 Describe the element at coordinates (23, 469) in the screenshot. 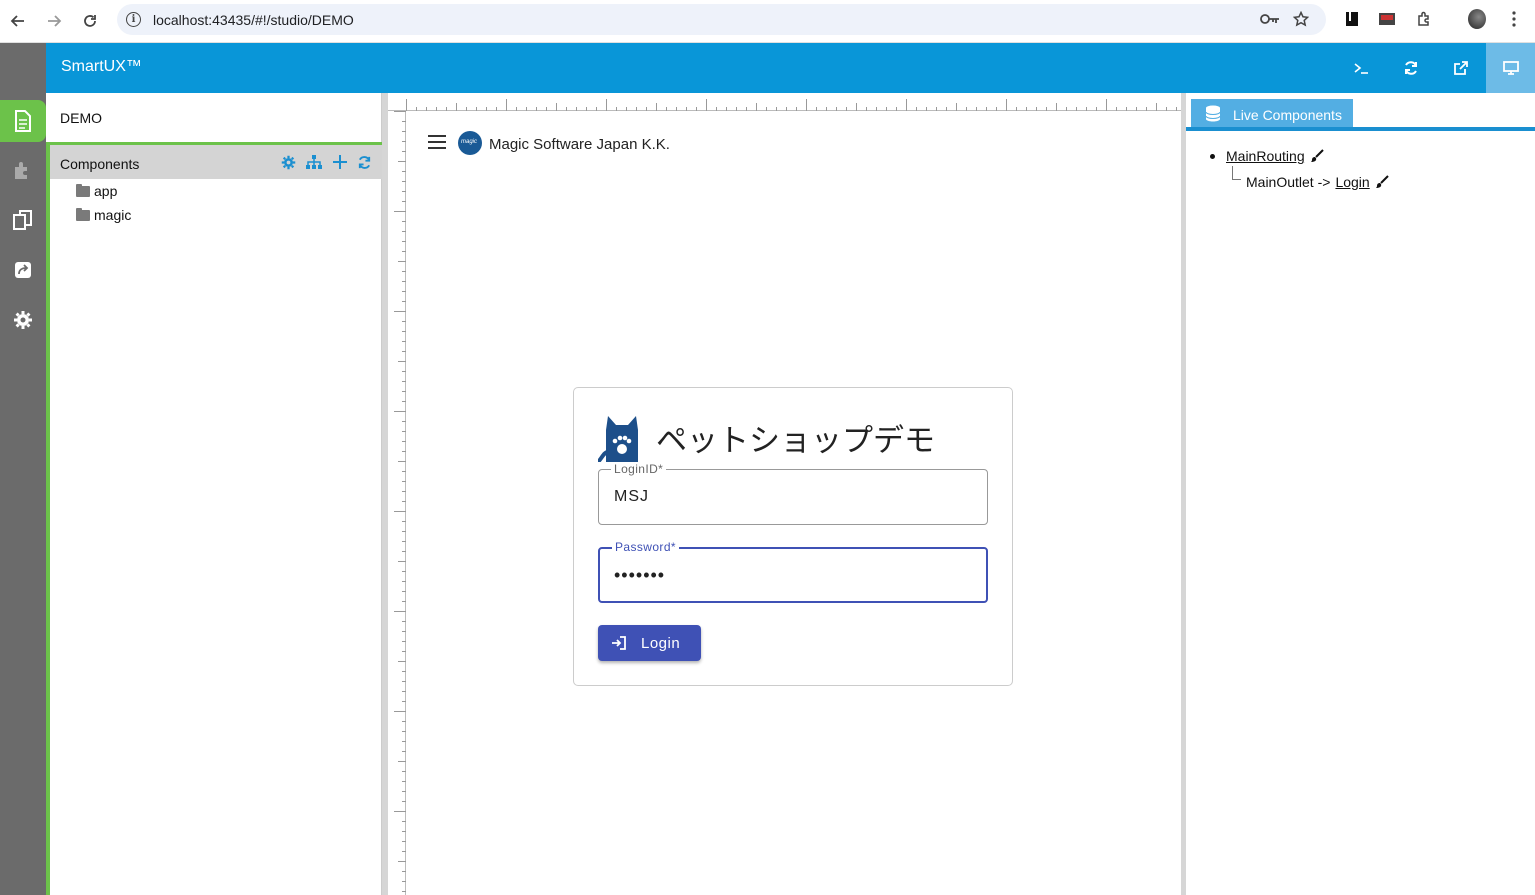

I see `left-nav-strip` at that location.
---
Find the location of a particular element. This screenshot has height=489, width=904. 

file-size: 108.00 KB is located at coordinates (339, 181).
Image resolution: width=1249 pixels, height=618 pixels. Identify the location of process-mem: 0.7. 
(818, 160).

Exercise requirements: Rewrite the material from the line with "Describe the element" up to and including the line with "at that location.", changing "screenshot" to "screen image" and keeping everything else the same. Leave the pictures out of your answer.

Problem solution:
 Describe the element at coordinates (23, 469) in the screen image. 

I see `left-nav-strip` at that location.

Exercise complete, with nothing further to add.